Romo is also a frequent guest on local sports radio programs. During the 2006 and 2007 seasons, he was the co-host of “Inside The Huddle”, a one-hour player commentary show that aired on local talk radio in Dallas along with linebacker Bradie James. Romo was replaced for the 2008 season by (then) Cowboys wide receiver Terrell Owens. The show is broadcast on the KLLI radio station in Dallas.

Romo had been socially associating with country music singer Carrie Underwood. Romo also confirmed that they dated off and on throughout the end of 2006 and much of 2007. They no longer date, but are still friends.[25] In November 2007, Romo began dating singer and actress Jessica Simpson. On December 16, 2007, Simpson attended a Dallas Cowboys-Philadelphia Eagles game at Texas Stadium, in which Romo had a bad performance in the loss to the Eagles.[26] Further controversy erupted before the playoff game against the New York Giants when pictures surfaced of Romo (along with teammates Jason Witten and Bobby Carpenter) at a resort in Cabo San Lucas with Simpson.[27]

On July 13, 2009, People reported that Tony Romo and Jessica Simpson had called it quits. A source close to the pop star told the magazine that Romo broke up with Simpson on July 9, 2009—the night before her 29th birthday.[28]
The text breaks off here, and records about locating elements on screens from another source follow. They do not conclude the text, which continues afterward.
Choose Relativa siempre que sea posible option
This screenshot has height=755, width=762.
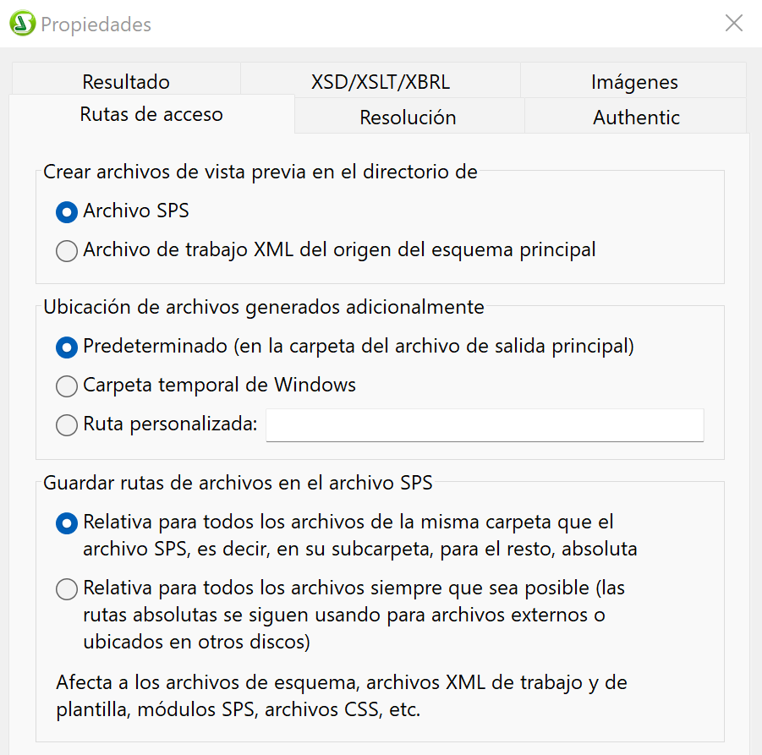(66, 588)
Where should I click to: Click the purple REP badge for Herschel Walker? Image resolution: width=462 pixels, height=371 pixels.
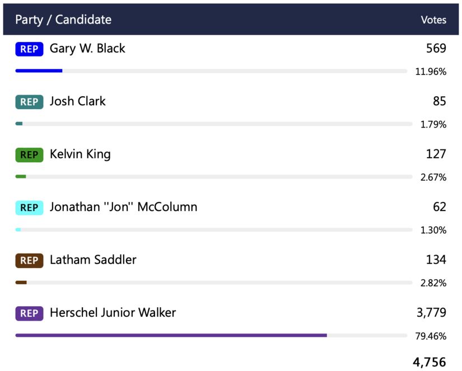[x=29, y=313]
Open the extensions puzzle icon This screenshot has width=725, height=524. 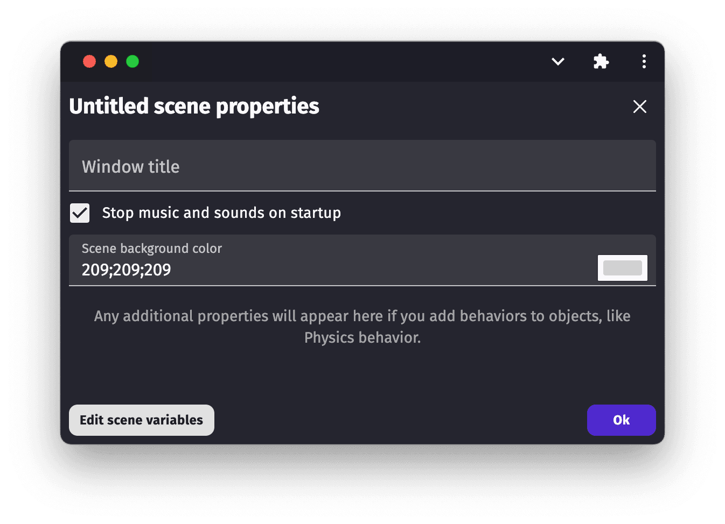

Romo is a second generation Mexican American on his father’s side and is of German and Polish descent from his mother’s side.[29] His grandfather, Ramiro Romo Sr., emigrated from Múzquiz, Coahuila, Mexico, to San Antonio, Texas, as an adolescent. The elder Romo cites Tony’s success as an example of the possibilities afforded to immigrants in the United States: “I’ve always said this is a country of opportunities. If you don’t get a job or an education, it’s because you don’t want to.”[30][31]

In September 2007, Romo’s father was diagnosed with prostate cancer. Tony Romo has stated that, while upset about the family crisis, he still must continue to focus on his career.